В отличие от хасавюртовского приюта, здесь собак никуда не выпускают — только если в чьи-то руки. А берут их неохотно — характер у большинства уже сформирован, не каждый готов завести такого пса.

В Махачкале помощникам приюта также приходится скрываться от лишнего внимания и даже лишний раз «не палить» его местонахождение, иногда люди подбрасывают собак прямо ко входу. В окрестностях отношение негативное, жители считают, что все собаки в округе — приютские, и жалуются на вонь, несмотря на то, что вокруг мусорная свалка. «На Луну пойдешь, и тебе скажут: “По Луне бегает собака, нам мешает!”» — шутит Оля.

Когда в 2017 году начался отстрел собак, Ася и Оля ходили ко всем местным чиновникам и ругались с ними. Те отнекивались: «Не мы же это делаем, значит, это не дело администрации». После постройки муниципального приюта говорили: «Ну что вы еще от нас хотите?» До его постройки миллионные тендеры на отлов собак выигрывало ООО, которое занимается выращиванием однолетних культур, а сейчас восемь миллионов 64 тысячи рублей получил уже муниципальный приют. При этом в госприюте меньше вольеров, нет должной карантинной зоны и нет нормального туалета, говорит Оля.

«Вот эти все собаки, грубо говоря, выжившие в той бойне», — Оля обводит рукой приют. Живой пример — Стрелка. У нее не хватает половины морды: перестреляли всех ее щенят, а ей попали в нос, приюту удалось спасти ей жизнь. Таких собак в те дни в Zoolife поступало от пяти до 10, вспоминает Оля. «Мы разрывались. Мы не спали ночами, принимали их и в два, и в три, и в четыре утра»,— добавляет она.

Дагестанский песФото: Дмитрий Сидоров

Сейчас хозяйки уже на автомате помнят, какого числа у какого пса какая операция. «Дура! Дура! Дура!» — ласково похлопывает Ася сопротивляющуюся лечению дворнягу. Фотографируется без маски: «И так меня узнают. Я бы хотела, конечно, чтоб не узнавали. Но даже по голосу узнают».

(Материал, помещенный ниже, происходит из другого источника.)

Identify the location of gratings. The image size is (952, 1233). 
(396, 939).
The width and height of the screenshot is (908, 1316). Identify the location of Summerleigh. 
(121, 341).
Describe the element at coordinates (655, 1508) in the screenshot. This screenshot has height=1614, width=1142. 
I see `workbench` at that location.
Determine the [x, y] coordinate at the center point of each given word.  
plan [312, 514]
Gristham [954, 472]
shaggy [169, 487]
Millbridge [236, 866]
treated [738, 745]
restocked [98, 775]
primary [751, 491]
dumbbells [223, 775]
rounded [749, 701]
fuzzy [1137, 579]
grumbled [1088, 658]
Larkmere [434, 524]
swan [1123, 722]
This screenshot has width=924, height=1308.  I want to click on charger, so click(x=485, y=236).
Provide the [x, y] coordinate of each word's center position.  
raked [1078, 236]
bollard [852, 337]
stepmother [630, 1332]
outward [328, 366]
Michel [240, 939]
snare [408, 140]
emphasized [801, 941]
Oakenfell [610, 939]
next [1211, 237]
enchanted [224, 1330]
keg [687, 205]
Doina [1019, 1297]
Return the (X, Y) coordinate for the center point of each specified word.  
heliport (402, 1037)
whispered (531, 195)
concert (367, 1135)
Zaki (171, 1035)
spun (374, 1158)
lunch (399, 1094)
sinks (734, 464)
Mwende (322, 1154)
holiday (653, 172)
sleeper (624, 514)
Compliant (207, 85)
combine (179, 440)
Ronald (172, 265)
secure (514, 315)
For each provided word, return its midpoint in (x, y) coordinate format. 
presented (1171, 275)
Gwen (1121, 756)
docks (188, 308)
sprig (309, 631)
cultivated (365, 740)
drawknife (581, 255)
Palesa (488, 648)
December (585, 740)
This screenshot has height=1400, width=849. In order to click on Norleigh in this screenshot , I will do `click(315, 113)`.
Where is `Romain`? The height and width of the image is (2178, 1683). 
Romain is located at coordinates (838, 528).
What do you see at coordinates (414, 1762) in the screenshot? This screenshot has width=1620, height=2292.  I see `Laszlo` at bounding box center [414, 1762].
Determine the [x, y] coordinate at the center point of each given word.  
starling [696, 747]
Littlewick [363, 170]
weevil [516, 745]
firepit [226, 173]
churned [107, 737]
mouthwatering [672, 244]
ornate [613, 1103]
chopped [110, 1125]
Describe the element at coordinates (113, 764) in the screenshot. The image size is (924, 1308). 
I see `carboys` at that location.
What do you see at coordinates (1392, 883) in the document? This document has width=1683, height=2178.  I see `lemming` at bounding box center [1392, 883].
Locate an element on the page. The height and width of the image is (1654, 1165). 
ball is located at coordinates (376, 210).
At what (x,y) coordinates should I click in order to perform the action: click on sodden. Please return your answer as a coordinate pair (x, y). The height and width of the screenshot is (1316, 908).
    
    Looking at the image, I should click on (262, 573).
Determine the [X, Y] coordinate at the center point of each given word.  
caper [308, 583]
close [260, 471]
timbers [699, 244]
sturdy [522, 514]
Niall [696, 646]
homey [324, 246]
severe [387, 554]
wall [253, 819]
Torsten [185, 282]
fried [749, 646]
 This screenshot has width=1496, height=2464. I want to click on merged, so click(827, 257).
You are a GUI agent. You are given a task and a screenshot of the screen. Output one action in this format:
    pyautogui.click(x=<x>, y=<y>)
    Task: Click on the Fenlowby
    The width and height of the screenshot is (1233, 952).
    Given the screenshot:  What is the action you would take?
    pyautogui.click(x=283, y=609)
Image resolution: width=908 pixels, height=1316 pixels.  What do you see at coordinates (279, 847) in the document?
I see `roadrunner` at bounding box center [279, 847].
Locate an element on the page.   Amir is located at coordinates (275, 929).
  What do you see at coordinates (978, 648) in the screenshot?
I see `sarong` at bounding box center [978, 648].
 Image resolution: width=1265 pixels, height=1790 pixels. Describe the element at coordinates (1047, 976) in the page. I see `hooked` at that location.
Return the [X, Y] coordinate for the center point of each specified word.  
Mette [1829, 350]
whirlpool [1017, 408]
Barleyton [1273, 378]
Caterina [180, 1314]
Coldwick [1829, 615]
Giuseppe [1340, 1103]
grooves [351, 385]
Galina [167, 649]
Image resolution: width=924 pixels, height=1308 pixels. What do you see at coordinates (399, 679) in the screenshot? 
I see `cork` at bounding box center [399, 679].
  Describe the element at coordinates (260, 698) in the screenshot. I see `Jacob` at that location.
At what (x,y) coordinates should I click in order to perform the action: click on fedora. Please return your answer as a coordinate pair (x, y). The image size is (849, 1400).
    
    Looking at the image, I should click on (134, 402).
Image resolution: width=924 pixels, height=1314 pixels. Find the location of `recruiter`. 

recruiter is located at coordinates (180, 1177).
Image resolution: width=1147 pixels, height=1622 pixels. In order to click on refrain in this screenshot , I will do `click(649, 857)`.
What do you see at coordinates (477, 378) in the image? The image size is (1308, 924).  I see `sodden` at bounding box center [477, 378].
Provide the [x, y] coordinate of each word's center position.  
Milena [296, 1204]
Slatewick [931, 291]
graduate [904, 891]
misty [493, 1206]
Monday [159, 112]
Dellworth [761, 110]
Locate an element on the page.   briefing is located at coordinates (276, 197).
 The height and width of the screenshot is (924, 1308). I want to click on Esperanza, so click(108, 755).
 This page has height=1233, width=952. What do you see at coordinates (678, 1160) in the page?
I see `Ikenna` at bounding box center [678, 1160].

Мы готовим последний штрих поездки: оставляем на постерах «ДагДогТура» автографы самих дагдогов  — рисунки следами их лап. «Бывает, приходишь в паспортный стол и тебя там мучают: “Что у тебя за роспись такая?” А вот такая вот у меня роспись!» — комментирует Денис. Ему предстоит долгая, но уже не такая, как сюда, дорога назад.

На обратном пути «Газель смерти» узнали и вновь остановили тамбовские ДПСники — чтобы поблагодарить, сообщить, что щенята уже все съели, и попросить еще корма.

В следующий раз надо будет взять больше.